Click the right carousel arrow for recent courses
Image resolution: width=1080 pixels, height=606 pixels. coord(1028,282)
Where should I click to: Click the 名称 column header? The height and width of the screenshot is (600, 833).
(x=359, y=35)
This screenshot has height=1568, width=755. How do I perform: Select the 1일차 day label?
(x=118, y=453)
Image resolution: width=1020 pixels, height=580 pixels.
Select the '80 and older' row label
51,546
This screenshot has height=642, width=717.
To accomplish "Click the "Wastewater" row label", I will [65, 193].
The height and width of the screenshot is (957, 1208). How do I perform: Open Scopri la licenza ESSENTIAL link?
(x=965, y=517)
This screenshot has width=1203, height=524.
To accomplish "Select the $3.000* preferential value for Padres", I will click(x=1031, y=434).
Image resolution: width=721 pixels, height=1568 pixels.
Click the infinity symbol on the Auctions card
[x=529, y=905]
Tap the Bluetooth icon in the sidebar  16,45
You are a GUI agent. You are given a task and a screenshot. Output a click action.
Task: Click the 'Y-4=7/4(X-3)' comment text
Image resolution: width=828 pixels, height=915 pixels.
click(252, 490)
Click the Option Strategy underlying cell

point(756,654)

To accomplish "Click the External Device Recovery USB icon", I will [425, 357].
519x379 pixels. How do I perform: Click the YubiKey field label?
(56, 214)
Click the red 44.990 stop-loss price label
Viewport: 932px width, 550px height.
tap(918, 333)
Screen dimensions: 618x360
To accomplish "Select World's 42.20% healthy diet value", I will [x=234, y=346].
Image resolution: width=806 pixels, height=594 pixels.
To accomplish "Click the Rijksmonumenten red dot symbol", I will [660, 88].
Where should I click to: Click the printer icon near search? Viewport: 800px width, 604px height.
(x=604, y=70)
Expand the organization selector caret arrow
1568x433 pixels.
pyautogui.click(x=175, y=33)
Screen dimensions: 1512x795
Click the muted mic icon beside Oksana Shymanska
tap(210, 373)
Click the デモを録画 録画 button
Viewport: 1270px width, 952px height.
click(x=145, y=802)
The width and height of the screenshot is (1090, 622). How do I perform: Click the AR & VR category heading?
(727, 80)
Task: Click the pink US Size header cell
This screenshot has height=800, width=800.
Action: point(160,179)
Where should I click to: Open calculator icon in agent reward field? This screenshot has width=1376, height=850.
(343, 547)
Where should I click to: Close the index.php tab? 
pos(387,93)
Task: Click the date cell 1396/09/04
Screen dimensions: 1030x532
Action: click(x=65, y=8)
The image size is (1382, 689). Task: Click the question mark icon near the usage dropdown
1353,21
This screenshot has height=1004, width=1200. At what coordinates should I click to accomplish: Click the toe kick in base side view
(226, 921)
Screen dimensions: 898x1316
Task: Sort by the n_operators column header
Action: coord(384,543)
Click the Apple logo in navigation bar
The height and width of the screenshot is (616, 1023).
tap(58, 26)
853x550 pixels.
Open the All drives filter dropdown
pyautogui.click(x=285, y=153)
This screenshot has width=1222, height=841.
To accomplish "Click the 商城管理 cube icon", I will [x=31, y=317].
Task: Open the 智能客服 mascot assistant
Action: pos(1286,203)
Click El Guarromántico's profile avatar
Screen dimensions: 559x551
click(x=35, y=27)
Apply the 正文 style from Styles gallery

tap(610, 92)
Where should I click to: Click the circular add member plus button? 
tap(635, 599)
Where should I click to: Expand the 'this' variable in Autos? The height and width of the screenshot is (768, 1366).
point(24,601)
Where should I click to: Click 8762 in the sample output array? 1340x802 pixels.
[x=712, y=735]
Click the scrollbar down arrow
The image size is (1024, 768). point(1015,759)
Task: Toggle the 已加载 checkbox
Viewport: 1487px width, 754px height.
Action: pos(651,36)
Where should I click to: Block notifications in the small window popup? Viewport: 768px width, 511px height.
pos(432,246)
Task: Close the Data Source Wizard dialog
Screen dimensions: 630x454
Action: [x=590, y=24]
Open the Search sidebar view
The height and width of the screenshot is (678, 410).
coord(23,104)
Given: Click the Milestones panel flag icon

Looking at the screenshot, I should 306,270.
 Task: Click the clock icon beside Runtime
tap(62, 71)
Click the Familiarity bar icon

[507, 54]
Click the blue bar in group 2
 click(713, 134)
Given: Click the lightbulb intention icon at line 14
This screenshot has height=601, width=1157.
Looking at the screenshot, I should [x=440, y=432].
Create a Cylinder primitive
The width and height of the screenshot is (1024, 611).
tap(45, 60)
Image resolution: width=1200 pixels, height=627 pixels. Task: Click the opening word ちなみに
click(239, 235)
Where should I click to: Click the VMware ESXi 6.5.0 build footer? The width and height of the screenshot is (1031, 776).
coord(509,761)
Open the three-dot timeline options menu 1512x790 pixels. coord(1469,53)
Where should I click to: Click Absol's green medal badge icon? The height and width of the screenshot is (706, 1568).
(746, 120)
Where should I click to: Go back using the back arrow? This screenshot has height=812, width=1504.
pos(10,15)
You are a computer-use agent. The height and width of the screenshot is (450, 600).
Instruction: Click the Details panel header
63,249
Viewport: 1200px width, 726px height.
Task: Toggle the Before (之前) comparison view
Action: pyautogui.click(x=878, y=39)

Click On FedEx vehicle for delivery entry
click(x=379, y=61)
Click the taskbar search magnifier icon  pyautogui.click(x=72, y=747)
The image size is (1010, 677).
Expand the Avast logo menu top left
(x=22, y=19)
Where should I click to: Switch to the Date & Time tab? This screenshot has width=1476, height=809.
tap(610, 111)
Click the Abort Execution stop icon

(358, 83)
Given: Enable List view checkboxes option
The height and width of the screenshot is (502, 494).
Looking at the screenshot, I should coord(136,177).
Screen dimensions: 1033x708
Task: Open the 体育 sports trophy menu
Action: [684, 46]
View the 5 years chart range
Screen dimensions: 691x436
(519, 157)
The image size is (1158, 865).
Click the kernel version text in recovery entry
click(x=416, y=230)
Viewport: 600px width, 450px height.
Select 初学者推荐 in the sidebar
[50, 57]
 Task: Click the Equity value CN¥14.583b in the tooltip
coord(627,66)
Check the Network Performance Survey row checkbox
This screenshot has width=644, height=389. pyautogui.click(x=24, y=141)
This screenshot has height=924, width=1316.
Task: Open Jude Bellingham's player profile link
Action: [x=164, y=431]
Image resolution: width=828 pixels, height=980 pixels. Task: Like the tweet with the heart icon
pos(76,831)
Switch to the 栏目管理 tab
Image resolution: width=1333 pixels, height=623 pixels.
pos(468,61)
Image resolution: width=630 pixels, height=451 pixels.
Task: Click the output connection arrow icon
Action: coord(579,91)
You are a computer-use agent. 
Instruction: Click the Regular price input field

EXERCISE BRIEF — Would you repeat each of the records above exactly?

THE COMPLETED TASK —
Click the right carousel arrow for recent courses
Image resolution: width=1080 pixels, height=606 pixels. coord(1028,282)
Where should I click to: Click the 名称 column header? The height and width of the screenshot is (600, 833).
(x=359, y=35)
This screenshot has height=1568, width=755. How do I perform: Select the 1일차 day label?
(x=118, y=453)
Image resolution: width=1020 pixels, height=580 pixels.
Select the '80 and older' row label
51,546
This screenshot has height=642, width=717.
To accomplish "Click the "Wastewater" row label", I will [65, 193].
The height and width of the screenshot is (957, 1208). How do I perform: Open Scopri la licenza ESSENTIAL link?
(x=965, y=517)
This screenshot has width=1203, height=524.
To accomplish "Select the $3.000* preferential value for Padres", I will click(x=1031, y=434).
Image resolution: width=721 pixels, height=1568 pixels.
Click the infinity symbol on the Auctions card
[x=529, y=905]
Tap the Bluetooth icon in the sidebar  16,45
You are a GUI agent. You are given a task and a screenshot. Output a click action.
Task: Click the 'Y-4=7/4(X-3)' comment text
Image resolution: width=828 pixels, height=915 pixels.
click(252, 490)
Click the Option Strategy underlying cell

point(756,654)

To accomplish "Click the External Device Recovery USB icon", I will [425, 357].
519x379 pixels. How do I perform: Click the YubiKey field label?
(56, 214)
Click the red 44.990 stop-loss price label
Viewport: 932px width, 550px height.
tap(918, 333)
Screen dimensions: 618x360
To accomplish "Select World's 42.20% healthy diet value", I will [x=234, y=346].
Image resolution: width=806 pixels, height=594 pixels.
To accomplish "Click the Rijksmonumenten red dot symbol", I will [660, 88].
Where should I click to: Click the printer icon near search? Viewport: 800px width, 604px height.
(x=604, y=70)
Expand the organization selector caret arrow
1568x433 pixels.
pyautogui.click(x=175, y=33)
Screen dimensions: 1512x795
Click the muted mic icon beside Oksana Shymanska
tap(210, 373)
Click the デモを録画 録画 button
Viewport: 1270px width, 952px height.
click(x=145, y=802)
The width and height of the screenshot is (1090, 622). How do I perform: Click the AR & VR category heading?
(727, 80)
Task: Click the pink US Size header cell
This screenshot has height=800, width=800.
Action: point(160,179)
Where should I click to: Open calculator icon in agent reward field? This screenshot has width=1376, height=850.
(343, 547)
Where should I click to: Close the index.php tab? 
pos(387,93)
Task: Click the date cell 1396/09/04
Screen dimensions: 1030x532
Action: click(x=65, y=8)
The image size is (1382, 689). Task: Click the question mark icon near the usage dropdown
1353,21
This screenshot has height=1004, width=1200. At what coordinates should I click to accomplish: Click the toe kick in base side view
(226, 921)
Screen dimensions: 898x1316
Task: Sort by the n_operators column header
Action: coord(384,543)
Click the Apple logo in navigation bar
The height and width of the screenshot is (616, 1023).
tap(58, 26)
853x550 pixels.
Open the All drives filter dropdown
pyautogui.click(x=285, y=153)
This screenshot has width=1222, height=841.
To accomplish "Click the 商城管理 cube icon", I will [x=31, y=317].
Task: Open the 智能客服 mascot assistant
Action: pos(1286,203)
Click El Guarromántico's profile avatar
Screen dimensions: 559x551
click(x=35, y=27)
Apply the 正文 style from Styles gallery

tap(610, 92)
Where should I click to: Click the circular add member plus button? 
tap(635, 599)
Where should I click to: Expand the 'this' variable in Autos? The height and width of the screenshot is (768, 1366).
point(24,601)
Where should I click to: Click 8762 in the sample output array? 1340x802 pixels.
[x=712, y=735]
Click the scrollbar down arrow
The image size is (1024, 768). point(1015,759)
Task: Toggle the 已加载 checkbox
Viewport: 1487px width, 754px height.
Action: pos(651,36)
Where should I click to: Block notifications in the small window popup? Viewport: 768px width, 511px height.
pos(432,246)
Task: Close the Data Source Wizard dialog
Screen dimensions: 630x454
Action: [x=590, y=24]
Open the Search sidebar view
The height and width of the screenshot is (678, 410).
coord(23,104)
Given: Click the Milestones panel flag icon

Looking at the screenshot, I should 306,270.
 Task: Click the clock icon beside Runtime
tap(62, 71)
Click the Familiarity bar icon

[507, 54]
Click the blue bar in group 2
 click(713, 134)
Given: Click the lightbulb intention icon at line 14
This screenshot has height=601, width=1157.
Looking at the screenshot, I should [x=440, y=432].
Create a Cylinder primitive
The width and height of the screenshot is (1024, 611).
tap(45, 60)
Image resolution: width=1200 pixels, height=627 pixels. Task: Click the opening word ちなみに
click(239, 235)
Where should I click to: Click the VMware ESXi 6.5.0 build footer? The width and height of the screenshot is (1031, 776).
coord(509,761)
Open the three-dot timeline options menu 1512x790 pixels. coord(1469,53)
Where should I click to: Click Absol's green medal badge icon? The height and width of the screenshot is (706, 1568).
(746, 120)
Where should I click to: Go back using the back arrow? This screenshot has height=812, width=1504.
pos(10,15)
You are a computer-use agent. The height and width of the screenshot is (450, 600).
Instruction: Click the Details panel header
63,249
Viewport: 1200px width, 726px height.
Task: Toggle the Before (之前) comparison view
Action: pyautogui.click(x=878, y=39)

Click On FedEx vehicle for delivery entry
click(x=379, y=61)
Click the taskbar search magnifier icon  pyautogui.click(x=72, y=747)
The image size is (1010, 677).
Expand the Avast logo menu top left
(x=22, y=19)
Where should I click to: Switch to the Date & Time tab? This screenshot has width=1476, height=809.
tap(610, 111)
Click the Abort Execution stop icon

(358, 83)
Given: Enable List view checkboxes option
The height and width of the screenshot is (502, 494).
Looking at the screenshot, I should coord(136,177).
Screen dimensions: 1033x708
Task: Open the 体育 sports trophy menu
Action: [684, 46]
View the 5 years chart range
Screen dimensions: 691x436
(519, 157)
The image size is (1158, 865).
Click the kernel version text in recovery entry
click(x=416, y=230)
Viewport: 600px width, 450px height.
Select 初学者推荐 in the sidebar
[50, 57]
 Task: Click the Equity value CN¥14.583b in the tooltip
coord(627,66)
Check the Network Performance Survey row checkbox
This screenshot has width=644, height=389. pyautogui.click(x=24, y=141)
This screenshot has height=924, width=1316.
Task: Open Jude Bellingham's player profile link
Action: [x=164, y=431]
Image resolution: width=828 pixels, height=980 pixels. Task: Like the tweet with the heart icon
pos(76,831)
Switch to the 栏目管理 tab
Image resolution: width=1333 pixels, height=623 pixels.
pos(468,61)
Image resolution: width=630 pixels, height=451 pixels.
Task: Click the output connection arrow icon
Action: coord(579,91)
You are a computer-use agent. 
Instruction: Click the Regular price input field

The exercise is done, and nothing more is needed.